Mark Dolejs-US PRESSWIRE
On Friday I was able to get some one-on-one time with former North Carolina running back Giovani Bernard and he reassured me that he can carry the load for an NFL team in the AFC North.
INDIANAPOLIS -- On Friday, as former college quarterbacks, wide receivers and running backs filtered into the media room at the 2013 NFL Combine, former North Carolina running back Giovani Bernard sat down at one of several tables in the room and answered questions from reporters from every corner of the country. After things died down a little and members of the press began wondering to the other big-name prospects around the room, I was able to get some one-on-one time with Bernard. I asked him specifically what kind of running back he pictured himself being in the NFL.
"I want to be able to fit in wherever they want to put me," Bernard said. "My biggest thing is just getting my feet on the field. The biggest thing is you want to be able to do everything. You don't want to limit yourself from doing something. If they want me to be a third-down back, I'll be that. If they want me to be a first and second-down back, I'll be that. I'm always going to strive to be the No. 1 guy, but at the same time I'll know my place and I'll know my role on the team."
The 2013 running back class is fairly deep and diverse. Bernard, along with Eddie Lacy, Montee Ball and Marcus Lattimore have commanded most of the attention so far. While the class is deep, some question whether there's a first-down back in this year's draft class remain. Lacy seems to be the first-round option and Bernard is right behind him.
The Bengals have made it clear that they not only want a running back to complement BenJarvus Green-Ellis, but that they want a "complement-plus," meaning that they want a back that can not only complement Green-Ellis, but one that can carry the load, if needed. Green-Ellis is under contract through 2014 and the Bengals hope that whatever running back they draft, if they do draft one, can equally carry the torch if needed while providing a spell for Green-Ellis, who may figure into a more short-yardage role.
What makes the Bengals decision a tough one is the division they play in. No team makes it easy to run against them, but when an offense plays the Steelers, Ravens and Browns six times in a season, running the ball can be tough. In 2012, the Bengals only had 100 or more yards on the ground once against their own division, averaging 71 yards on the ground against AFC North defenses. Since the best way to get to the playoffs is to win in your own division, the Bengals obviously need to fix the problem.
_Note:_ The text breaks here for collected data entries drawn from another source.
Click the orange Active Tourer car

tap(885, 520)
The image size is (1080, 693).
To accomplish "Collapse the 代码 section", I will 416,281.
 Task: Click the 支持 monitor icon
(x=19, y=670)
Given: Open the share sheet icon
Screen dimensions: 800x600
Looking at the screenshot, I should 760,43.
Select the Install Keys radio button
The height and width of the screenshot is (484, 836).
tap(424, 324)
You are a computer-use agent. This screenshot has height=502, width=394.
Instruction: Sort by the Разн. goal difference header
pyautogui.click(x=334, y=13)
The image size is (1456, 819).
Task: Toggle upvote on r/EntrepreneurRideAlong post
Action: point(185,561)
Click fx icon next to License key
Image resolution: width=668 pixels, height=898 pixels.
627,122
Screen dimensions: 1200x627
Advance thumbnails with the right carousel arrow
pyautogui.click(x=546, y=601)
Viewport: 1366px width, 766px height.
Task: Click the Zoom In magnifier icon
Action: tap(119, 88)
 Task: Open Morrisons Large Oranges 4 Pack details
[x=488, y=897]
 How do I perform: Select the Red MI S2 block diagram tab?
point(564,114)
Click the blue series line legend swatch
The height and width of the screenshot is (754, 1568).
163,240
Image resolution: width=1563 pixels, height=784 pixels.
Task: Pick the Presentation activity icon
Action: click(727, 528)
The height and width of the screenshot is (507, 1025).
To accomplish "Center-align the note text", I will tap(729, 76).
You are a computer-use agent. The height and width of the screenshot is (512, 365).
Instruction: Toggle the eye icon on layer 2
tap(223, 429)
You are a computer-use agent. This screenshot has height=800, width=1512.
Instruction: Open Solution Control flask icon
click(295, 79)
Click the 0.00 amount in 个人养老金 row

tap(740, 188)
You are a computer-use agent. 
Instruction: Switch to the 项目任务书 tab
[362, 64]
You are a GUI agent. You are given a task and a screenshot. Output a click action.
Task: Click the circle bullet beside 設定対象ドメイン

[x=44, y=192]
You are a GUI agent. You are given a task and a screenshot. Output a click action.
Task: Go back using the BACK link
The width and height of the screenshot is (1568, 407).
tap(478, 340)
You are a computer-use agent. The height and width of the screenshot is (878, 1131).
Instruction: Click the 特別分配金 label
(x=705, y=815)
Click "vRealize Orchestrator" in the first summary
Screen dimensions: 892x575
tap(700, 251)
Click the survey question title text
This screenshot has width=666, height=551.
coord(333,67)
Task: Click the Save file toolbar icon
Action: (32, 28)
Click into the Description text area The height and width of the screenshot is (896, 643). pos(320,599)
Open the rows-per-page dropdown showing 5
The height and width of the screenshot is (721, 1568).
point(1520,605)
Many believe that the best option for a team looking for an every-down back is Lacy. He's built like a truck and he seems to be a typical Alabama running back in the mold of Mark Ingram and Trent Richardson. However, Bernard said that he's perfectly capable of being an every-down back, even if he happens to come to Cincinnati.
"Being physical is the biggest thing about being a running back," Bernard said. "You wan to be able to be physical and churn out those yards on first and second down. It makes it a lot easier for an offensive coordinator if you make it second-and-five. So it makes it a lot easier for an offensive coordinator to really call the plays. So for me, I want to be able to be the every-down back and I'm going to strive to be the every-down back I think I am. Hopefully Cincinnati, or whatever other team, the other 31 teams out there see me as an every-down back. Whatever team I end up, I'll be happy."
In his two years at North Carolina, Bernard rushed for over 2,400 yards and scored 25 touchdowns. He also caught six touchdown passes. There is still a lot of time between now and the draft and a lot can happen. Bernard did say that he would work out fully in the Combine on Sunday, so we'll get a good look at him. He said he hopes to run the 40-yard dash in the 4.4 to 4.5 range.